Laura? Her voice was like a cool breeze, Come to the bank and I will find you.

I have no idea what was going on. When I think about it in my head, I feel like there must be some plausible explanation. Were they just messing with me? Was their phone line split between two companies on opposite sides of town? Or am I just a little bit mad? When I entered the building, I looked into the faces of the other secretaries and wondered which ones had spoken to me. Which ones needed to acquaint themselves with reality. 

Or was it me that had lost the plot?

I cooled off. Literally.

The nice (sane) secretary gave me water- ice cold water that swept away the heat from my brow and then a nice man came in with a tray of tea, peanuts and dates. Peanuts? It was as if my stomach had perused the menu and made an order... and at 11:00 when I was sufficiently cooled and well fed, I finally had my interview-- which went really well.
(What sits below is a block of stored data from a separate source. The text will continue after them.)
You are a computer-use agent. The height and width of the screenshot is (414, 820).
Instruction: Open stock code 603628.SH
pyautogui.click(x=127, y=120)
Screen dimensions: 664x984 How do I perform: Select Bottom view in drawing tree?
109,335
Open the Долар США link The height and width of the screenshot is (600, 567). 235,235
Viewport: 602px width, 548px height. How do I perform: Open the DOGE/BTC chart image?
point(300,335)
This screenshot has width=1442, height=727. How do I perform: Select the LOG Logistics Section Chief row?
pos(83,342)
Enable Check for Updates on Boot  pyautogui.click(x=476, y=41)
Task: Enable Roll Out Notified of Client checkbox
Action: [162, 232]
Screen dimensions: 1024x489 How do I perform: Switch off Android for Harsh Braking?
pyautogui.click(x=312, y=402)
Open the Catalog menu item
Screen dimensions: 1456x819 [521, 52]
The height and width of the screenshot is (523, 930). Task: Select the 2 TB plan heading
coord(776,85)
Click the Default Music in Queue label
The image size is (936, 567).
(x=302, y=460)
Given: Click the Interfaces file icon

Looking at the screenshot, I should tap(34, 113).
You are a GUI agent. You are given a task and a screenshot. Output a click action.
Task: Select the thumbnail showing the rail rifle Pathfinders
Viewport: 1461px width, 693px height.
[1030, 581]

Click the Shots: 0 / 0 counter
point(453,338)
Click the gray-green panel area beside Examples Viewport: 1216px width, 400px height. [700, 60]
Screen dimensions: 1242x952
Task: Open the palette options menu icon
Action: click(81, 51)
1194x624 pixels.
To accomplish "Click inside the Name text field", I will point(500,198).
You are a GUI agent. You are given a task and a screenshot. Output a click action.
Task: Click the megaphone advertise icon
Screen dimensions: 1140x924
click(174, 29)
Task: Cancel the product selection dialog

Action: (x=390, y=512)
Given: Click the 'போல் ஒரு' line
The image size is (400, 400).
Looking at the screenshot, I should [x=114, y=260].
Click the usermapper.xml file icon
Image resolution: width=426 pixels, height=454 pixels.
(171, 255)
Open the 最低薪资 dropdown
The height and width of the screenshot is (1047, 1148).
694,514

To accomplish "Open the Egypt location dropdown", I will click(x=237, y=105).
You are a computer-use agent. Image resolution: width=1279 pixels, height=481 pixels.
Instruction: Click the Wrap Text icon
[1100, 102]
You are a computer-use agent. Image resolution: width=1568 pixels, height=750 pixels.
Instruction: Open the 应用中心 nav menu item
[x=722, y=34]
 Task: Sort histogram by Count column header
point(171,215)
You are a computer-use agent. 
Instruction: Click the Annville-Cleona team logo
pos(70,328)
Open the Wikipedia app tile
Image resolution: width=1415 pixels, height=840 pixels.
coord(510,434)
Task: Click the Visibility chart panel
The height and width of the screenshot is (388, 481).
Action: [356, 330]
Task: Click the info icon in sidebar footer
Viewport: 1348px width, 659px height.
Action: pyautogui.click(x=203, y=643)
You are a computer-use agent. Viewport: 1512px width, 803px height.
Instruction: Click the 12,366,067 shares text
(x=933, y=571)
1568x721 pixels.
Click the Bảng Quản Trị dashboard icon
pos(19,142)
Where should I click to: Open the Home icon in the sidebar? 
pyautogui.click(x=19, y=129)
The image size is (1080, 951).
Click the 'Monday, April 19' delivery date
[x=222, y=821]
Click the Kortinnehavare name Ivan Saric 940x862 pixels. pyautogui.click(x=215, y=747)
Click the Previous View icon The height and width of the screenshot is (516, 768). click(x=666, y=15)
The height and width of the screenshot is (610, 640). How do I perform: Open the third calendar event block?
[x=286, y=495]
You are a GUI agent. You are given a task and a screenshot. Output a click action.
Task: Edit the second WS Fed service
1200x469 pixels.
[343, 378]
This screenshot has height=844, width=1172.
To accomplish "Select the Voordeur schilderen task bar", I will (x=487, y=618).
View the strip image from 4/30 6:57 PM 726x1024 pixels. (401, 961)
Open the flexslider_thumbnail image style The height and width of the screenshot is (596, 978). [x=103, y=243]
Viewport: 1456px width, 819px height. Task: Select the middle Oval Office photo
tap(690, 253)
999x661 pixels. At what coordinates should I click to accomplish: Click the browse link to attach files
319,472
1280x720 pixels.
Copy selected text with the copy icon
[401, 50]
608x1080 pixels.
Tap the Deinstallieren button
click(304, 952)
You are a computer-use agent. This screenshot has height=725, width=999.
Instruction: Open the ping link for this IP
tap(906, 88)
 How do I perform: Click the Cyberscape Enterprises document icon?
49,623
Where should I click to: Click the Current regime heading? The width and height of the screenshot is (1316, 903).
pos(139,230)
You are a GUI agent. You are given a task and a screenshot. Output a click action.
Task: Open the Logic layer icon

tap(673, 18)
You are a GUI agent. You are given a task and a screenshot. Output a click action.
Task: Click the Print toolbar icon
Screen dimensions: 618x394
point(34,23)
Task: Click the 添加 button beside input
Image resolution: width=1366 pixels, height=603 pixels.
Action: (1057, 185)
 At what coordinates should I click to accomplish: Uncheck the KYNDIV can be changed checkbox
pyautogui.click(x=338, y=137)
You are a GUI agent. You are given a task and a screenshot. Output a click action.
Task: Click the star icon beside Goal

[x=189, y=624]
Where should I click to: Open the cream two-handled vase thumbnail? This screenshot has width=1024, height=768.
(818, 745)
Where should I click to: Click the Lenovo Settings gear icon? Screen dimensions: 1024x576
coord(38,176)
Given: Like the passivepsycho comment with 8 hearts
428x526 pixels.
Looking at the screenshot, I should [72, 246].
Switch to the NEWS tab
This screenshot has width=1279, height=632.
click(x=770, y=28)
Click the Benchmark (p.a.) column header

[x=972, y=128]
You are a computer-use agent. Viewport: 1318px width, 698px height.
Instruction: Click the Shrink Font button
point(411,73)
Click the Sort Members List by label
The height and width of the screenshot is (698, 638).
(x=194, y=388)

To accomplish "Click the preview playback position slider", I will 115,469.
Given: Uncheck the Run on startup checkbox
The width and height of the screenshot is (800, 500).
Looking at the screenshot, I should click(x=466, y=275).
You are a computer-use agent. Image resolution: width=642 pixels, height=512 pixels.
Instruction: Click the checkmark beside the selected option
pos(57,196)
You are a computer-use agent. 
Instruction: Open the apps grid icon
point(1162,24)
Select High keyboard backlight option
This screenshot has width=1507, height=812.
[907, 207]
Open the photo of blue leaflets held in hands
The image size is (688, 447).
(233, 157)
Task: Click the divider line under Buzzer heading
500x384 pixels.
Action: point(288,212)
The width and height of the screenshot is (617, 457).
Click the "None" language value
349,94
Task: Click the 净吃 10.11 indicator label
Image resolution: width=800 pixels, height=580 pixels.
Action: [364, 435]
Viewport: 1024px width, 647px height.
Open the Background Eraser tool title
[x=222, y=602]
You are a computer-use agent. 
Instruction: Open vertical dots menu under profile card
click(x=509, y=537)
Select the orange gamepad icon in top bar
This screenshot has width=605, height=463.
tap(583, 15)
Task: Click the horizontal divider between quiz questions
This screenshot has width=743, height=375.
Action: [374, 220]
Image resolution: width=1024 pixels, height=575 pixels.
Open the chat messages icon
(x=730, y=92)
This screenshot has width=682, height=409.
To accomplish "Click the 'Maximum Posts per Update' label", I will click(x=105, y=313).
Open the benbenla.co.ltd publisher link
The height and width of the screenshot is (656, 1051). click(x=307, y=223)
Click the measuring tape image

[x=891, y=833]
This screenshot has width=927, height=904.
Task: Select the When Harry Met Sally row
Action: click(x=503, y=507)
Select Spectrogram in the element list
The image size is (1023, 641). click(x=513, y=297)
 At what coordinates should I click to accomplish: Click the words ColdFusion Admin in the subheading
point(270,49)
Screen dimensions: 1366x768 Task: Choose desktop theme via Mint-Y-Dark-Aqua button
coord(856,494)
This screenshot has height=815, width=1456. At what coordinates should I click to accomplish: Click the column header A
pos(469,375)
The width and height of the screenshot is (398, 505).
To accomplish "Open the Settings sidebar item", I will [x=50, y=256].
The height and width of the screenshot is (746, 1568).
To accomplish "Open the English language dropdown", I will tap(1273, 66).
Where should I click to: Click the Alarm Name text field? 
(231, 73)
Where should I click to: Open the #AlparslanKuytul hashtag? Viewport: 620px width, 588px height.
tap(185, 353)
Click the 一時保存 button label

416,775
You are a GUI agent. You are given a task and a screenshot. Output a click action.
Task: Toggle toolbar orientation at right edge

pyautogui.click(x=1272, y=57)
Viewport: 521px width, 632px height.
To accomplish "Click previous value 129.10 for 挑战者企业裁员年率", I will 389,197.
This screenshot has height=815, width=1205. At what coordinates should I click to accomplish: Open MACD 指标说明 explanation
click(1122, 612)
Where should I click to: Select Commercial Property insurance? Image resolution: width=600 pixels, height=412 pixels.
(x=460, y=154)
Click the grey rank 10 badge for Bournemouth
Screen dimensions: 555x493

Thank you kind souls!

Now I sit in a nearby park. I have my notebook out, my list of possible interviewees on my lap, my phone pressed against my ear. But someone is watching me. 

A monkey. She sits up above in a tree, a baby monkey strapped to her back. They are both giving me the eye. I wonder if they can smell the peanuts on my breath. 


And it suddenly dawns on me, I am a lucky girl. This is research in Sudan and I am going to miss it when it's over.